Democratic presidential candidate and South Bend, Ind., Mayor Pete Buttigieg speaks in Hancock, N.H., in August. (Cheryl Senter for The Washington Post)

Arts and Entertainment

The importance of being earnest

Pete Buttigieg, small-city mayor, is well cast as a clean-cut vote seeker in the towns of rural New Hampshire.

HANCOCK, N.H. — It’s a gorgeous day in the eye-squinting New Hampshire sunshine, a becoming natural setting for a 37-year-old candidate who seeks to embody youthful vigor and hope. Soon enough the Democratic mayor from the Midwest with the tongue-tying surname, Pete Buttigieg, appears before us. He sports snug-fitting blue jeans, a white long-sleeve shirt folded neatly up to the elbows and, for me, a genial decency reminiscent of Thornton Wilder’s “Our Town.”

You remember “Our Town,” don’t you? That canonical play from the 1930s that recorded the cycles of life in the unremarkable New England village of Grover’s Corners? Why, come to think of it, “Our Town” takes place in New Hampshire, too! Standing before us on a platform in the middle of rolling farmland, his silhouette framed by a red barn draped with the stars and stripes, the candidate seems as if he could indeed be a figure conjured out of Wilder’s imagination: a pleasant fellow of homespun virtues, the sort who would leap to help a little old lady cross a street.

Mayor Pete maintains a gentlemanly facade offstage. He’s preternaturally mild-mannered. In two days of watching him work New Hampshire crowds, from a meet-and-greet in a Veterans of Foreign Wars hall in Manchester to a walking tour of downtown Lebanon and a boisterous college-town rally in Hanover, I never once saw the mask of calm come off. He never seems to get steamed up, rarely even raises his voice. Pete the Imperturbable.
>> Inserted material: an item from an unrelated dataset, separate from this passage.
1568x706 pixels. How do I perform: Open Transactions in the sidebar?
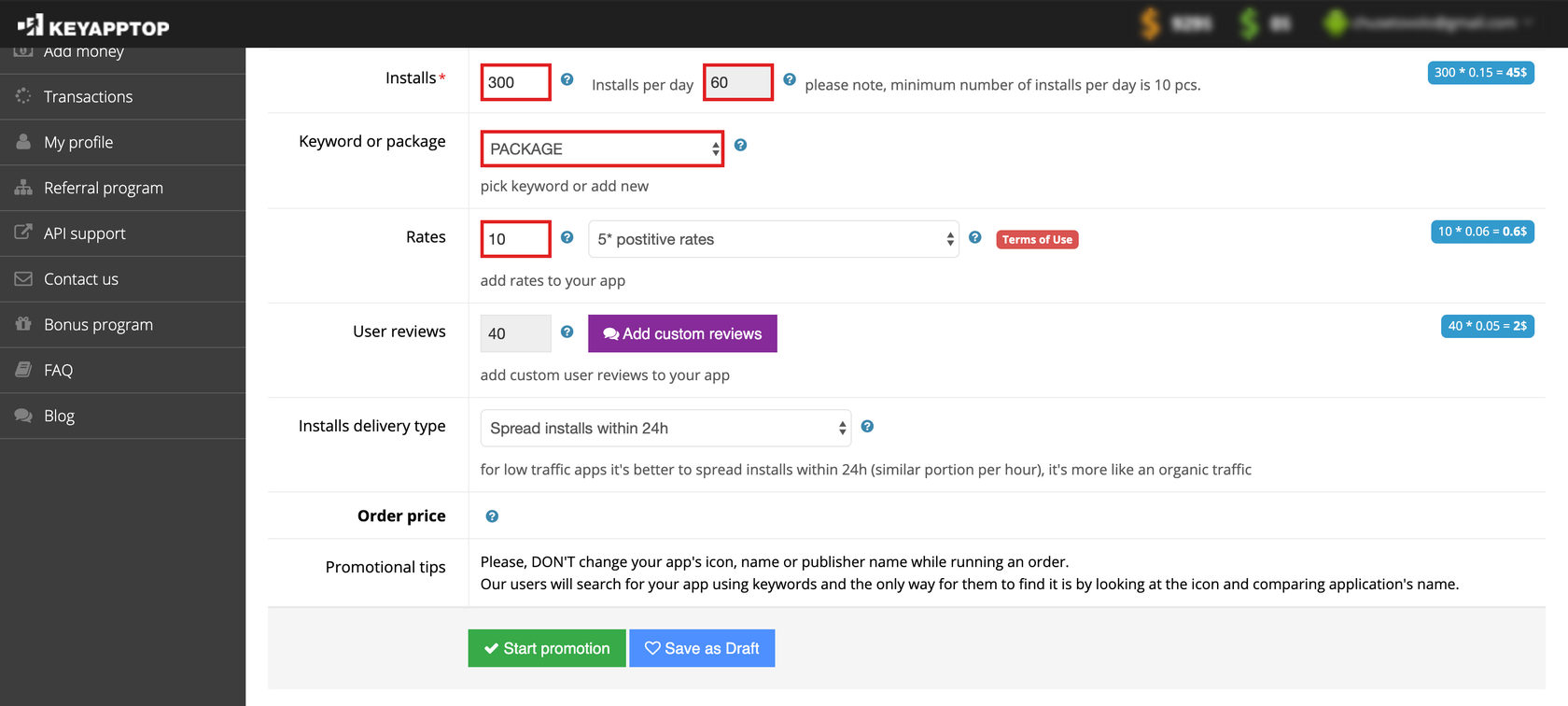click(x=88, y=97)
“Look, we can throw an elbow if we have to,” he declares at another stop, with the confident reserve of an Atticus Finch.

So maybe, you start to think, it’s not a mask.

The Theater of Politics
Assessing the stage presence of the men and women auditioning to hold the highest office in the land.
Read more:

But who is Mayor Pete? Of all the presidential candidates I’ve followed so far, as a theater critic examining the distinct performance styles of a Democratic cast that includes Kamala D. Harris, Joe Biden and Elizabeth Warren, Buttigieg struck me as hardest to get to know through his public performances.

This may be intentional, for the South Bend, Ind., mayor (nee Peter Paul Montgomery Buttigieg) likes to present himself as a man of ideas, and to heck with personal disclosure. Over the course of eight events, I learned surprisingly little about his personal life, what makes him tick and even where he grew up. It’s not that the subject is verboten: He’ll mention his husband, Chasten, a drama teacher, and their two dogs, Buddy and Truman, who have a Twitter account with 85,000 followers. He’s just got a whole raft of other stuff he’d rather stress. When traveling with Pete, buckle up for a wonky ride. Yet, in his mellifluous baritone, the voice of a morning drive-time radio news reader, it is all easy listenin’.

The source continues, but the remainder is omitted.